### Görev Talimatları
• 1. Lütfü Savaş'ın konuk olduğu programa dair haber metnini iki cümlede özetleyiniz.
• 2. Lütfü Savaş'ın konuk olduğu programa dair haber metnini son cümlesinden sonra devam ettiriniz.
:: Okunacak Metin
Hatay Büyükşehir Belediye Başkanı Doç. Dr. Lütfü Savaş, 17 Temmuz Salı günü; HRT Akdeniz ekranlarında yayınlanan, Ali Yolcu’nun hazırlayıp sunduğu ‘Demokrasi Bulvarı’ adlı programın canlı yayın konuğu oldu.

Hatay’ dair merak edilenleri açık yüreklilikle konuşan ve izleyenlerin sorularına objektif bir şekilde cevap veren Başkan Savaş, Hatay’ın ve Türkiye’nin gündemini değerlendirdi.

İlk olarak Yolcu’nun CHP’nin yürütmüş olduğu ‘Adalet Yürüyüşü’ nü örnek göstererek ‘Türkiye’de Adalete İhtiyaç Mı Var? Sorusuna cevap veren Başkan Savaş, “ Genel Başkanımız Sayın Kılıçdaroğlu 25 günlük bir süre içerisinde Ankara’dan İstanbul’a yürüdü. Biz, bu yürüyüşün başında ve sonunda bulunduk. Burada şuna bakmak lazım; İhtiyaç var mı yok mu? Niçin yüründü? İhtiyacın olup olmadığını şöyle anlayabilirsiniz: Başlangıçla bitişteki popülasyona bakarak anlayabilirsiniz. Bir de bu popülasyon homojen mi yoksa heterojen bir grup muydu? Ona bakmak lazım. Ben finalde oradaydım ve 2 milyon civarında insan vardı. Benim hemşehrilerim bilir ben inanmadığım bir şeyi söylemem. Hakikaten alana giremeyerek dışarıda kalan 250-300 bin civarında da insan vardı. Başlangıçtan bitişe kadar gittikçe artan bir insan topluluğu oldu. Her renkten, her siyasi yelpazedeki grup temsilcilerinden yürürken ya da söylemde destek bulan bir yürüyüştü. Eğer ihtiyaç olmasaydı bu kadar insanı orada zorla buluşturamazdınız. Oraya gelen insanların hepsi aynı partiden değildi. Hepsi Kemal Bey’i çok seven insanlar değildi. Ama Kemal Bey’in başlattığı bu yürüyüşe demek ki insanlar saygı duydu ve bu eksiklik adına o meydanları doldurdu. Keşke adliye koridorlarında o 25 günlük yürüyüşe konu olan o tek kelimelik ‘Adalet’ tamamıyla sağlansa da insanlar Ankara’dan İstanbul’a 500 kilometreye yakın bir yürüyüş yapmaz zorunda kalmasaydı. Oradaki gerek popülasyondan gerek ise insan yoğunluğundan bunun ihtiyaçtan olduğunu görüyorsunuz” açıklamasında bulundu.
::::
:: Veri Satırları
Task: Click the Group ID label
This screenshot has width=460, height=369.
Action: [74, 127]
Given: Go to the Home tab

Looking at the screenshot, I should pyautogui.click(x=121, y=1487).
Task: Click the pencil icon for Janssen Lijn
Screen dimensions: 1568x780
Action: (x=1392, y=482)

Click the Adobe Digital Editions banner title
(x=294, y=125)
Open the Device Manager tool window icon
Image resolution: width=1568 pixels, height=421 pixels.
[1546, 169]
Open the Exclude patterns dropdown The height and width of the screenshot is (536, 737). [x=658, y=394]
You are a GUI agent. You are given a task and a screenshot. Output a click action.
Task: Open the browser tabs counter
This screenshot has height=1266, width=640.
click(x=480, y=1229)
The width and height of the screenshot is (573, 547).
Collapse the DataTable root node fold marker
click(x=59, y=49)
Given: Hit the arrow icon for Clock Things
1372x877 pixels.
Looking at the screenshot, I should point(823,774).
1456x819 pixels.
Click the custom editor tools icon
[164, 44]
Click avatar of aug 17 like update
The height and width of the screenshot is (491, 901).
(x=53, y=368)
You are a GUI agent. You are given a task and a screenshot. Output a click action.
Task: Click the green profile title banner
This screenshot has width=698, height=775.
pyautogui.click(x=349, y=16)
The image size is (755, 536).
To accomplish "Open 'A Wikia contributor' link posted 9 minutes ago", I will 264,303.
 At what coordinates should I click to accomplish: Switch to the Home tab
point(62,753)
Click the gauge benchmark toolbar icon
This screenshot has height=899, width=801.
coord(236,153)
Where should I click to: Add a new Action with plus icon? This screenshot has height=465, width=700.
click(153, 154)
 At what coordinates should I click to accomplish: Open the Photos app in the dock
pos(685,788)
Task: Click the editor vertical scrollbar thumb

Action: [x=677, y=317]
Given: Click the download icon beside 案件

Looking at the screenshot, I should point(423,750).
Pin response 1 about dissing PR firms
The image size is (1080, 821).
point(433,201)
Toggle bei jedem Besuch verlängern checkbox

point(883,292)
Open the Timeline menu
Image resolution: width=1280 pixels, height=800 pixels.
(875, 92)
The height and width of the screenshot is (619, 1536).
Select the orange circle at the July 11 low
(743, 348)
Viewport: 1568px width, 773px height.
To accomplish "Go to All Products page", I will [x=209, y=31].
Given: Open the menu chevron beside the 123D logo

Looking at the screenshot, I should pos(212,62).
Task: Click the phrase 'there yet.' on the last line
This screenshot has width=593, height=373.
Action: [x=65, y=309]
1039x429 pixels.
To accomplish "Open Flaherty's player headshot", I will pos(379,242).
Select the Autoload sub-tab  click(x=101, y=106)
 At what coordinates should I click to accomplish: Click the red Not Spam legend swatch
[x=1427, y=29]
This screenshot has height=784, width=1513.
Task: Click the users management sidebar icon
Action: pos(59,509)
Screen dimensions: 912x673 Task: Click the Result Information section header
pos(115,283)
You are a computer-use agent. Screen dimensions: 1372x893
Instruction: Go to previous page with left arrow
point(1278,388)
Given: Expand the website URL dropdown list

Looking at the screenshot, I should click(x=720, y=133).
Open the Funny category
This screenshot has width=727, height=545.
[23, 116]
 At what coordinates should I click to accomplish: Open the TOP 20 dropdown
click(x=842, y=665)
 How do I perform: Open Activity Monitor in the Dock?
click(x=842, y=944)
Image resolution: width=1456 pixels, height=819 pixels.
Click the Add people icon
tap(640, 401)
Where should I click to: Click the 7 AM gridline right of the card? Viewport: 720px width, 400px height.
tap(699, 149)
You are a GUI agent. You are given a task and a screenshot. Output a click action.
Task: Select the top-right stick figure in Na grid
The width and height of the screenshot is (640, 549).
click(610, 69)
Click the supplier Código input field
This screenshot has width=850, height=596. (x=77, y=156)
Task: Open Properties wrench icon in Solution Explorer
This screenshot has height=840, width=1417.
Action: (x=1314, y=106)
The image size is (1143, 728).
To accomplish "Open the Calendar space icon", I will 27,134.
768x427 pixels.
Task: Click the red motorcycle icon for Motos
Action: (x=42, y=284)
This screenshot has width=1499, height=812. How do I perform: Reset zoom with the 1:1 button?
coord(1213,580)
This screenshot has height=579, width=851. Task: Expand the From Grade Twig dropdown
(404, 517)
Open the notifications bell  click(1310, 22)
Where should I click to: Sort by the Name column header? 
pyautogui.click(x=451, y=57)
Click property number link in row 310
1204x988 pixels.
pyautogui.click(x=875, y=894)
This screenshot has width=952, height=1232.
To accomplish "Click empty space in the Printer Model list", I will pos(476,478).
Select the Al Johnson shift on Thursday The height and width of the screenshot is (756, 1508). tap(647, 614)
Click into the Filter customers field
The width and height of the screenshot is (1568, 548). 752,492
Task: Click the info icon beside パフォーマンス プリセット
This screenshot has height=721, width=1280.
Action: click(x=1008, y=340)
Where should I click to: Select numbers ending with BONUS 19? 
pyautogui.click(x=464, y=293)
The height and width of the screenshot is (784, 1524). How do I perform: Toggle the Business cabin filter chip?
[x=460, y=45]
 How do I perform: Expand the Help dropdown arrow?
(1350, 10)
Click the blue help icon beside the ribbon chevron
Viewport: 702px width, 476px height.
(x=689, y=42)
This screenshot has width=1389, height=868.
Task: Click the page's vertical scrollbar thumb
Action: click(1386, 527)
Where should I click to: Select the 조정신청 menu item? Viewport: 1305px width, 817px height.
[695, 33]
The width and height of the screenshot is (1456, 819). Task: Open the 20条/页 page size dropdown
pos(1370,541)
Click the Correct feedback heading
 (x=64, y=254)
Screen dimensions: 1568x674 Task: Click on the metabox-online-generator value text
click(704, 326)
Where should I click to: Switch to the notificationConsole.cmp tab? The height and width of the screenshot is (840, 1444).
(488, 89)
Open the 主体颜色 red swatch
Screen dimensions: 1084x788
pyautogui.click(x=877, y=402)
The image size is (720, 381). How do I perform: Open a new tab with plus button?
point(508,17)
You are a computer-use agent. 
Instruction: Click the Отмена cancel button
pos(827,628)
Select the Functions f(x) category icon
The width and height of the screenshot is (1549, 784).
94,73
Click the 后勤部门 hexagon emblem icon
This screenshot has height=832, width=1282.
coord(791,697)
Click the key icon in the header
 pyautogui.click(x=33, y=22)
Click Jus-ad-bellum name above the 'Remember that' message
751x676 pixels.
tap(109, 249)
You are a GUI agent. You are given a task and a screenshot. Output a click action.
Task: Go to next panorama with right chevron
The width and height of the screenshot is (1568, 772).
::::
### Yanıtlar
• 1. Hatay Büyükşehir Belediye Başkanı Doç. Dr. Lütfü Savaş, 17 Temmuz Salı günü HRT Akdeniz'de Ali Yolcu'nun hazırlayıp sunduğu "Demokrasi Bulvarı" programına canlı yayın konuğu oldu ve Hatay'ın ve Türkiye'nin gündemini değerlendirdi. CHP'nin "Adalet Yürüyüşü" örneğiyle sorulan, Türkiye'de adalete ihtiyaç olup olmadığı sorusunu yanıtlayan Savaş, finalde her siyasi görüşten yaklaşık 2 milyon kişinin bulunduğunu belirterek bu kalabalığın yürüyüşün bir ihtiyaçtan doğduğunu gösterdiğini söyledi.

• 2.
ADALET YÜRÜYÜŞÜ’NE KADINLAR VE GENÇLER ÇOK İNANMIŞTI

Ardından Adalet yürüyüşünün son günü buluşma alanında 175 bin insanın olduğunu dile getirenlere karşı bir açıklamada bulunan Başkan Savaş, “ Ben olayın canlı şahidiyim. Tekrar söylüyorum 2 milyondan fazla insan vardı. Hiç mi miting görmedik. 8,5 yıldır ben siyasetin içerisindeyim. Oraya gelen insanların arasında 80 yaşında insanda vardı, 10 yaşında çocuk da vardı. Gelenlerin en az yarısı kadındı. Baktığınız zaman 8,5 yıldır siyasetin içinde olan biri olarak söylüyorum; kadınlar ve gençler davaya çok daha sadıktır. Onların gözleri ve söylemleri samimidir. Ben de bir mahalleye gittiğim zaman kadınların ve gençlerin söylemlerine bakarım. Bizim yaşımızdaki insanlar daha politik konuşabilir ama gençler ve kadınlar inanmadıklarını söylemez. Neyi savunuyorlarsa neye inanmışlarsa yalın cümlelerle onu görme şansınız var. Orada gençler ve kadınlar çok inanmıştı. Eğer siz bir işe başlayıp sonucunda 2 milyon insanı toplayabiliyorsanız bence ihtiyaç var. Yetkililerin bu konuda tefekküre ihtiyacı var” dedi.

“BİZE DÜŞEN TÜRK BAYRAĞI ALTINDA YÖNÜ ANKARA’YA DÖNÜK BİR TOPLUM OLUŞTURMAK”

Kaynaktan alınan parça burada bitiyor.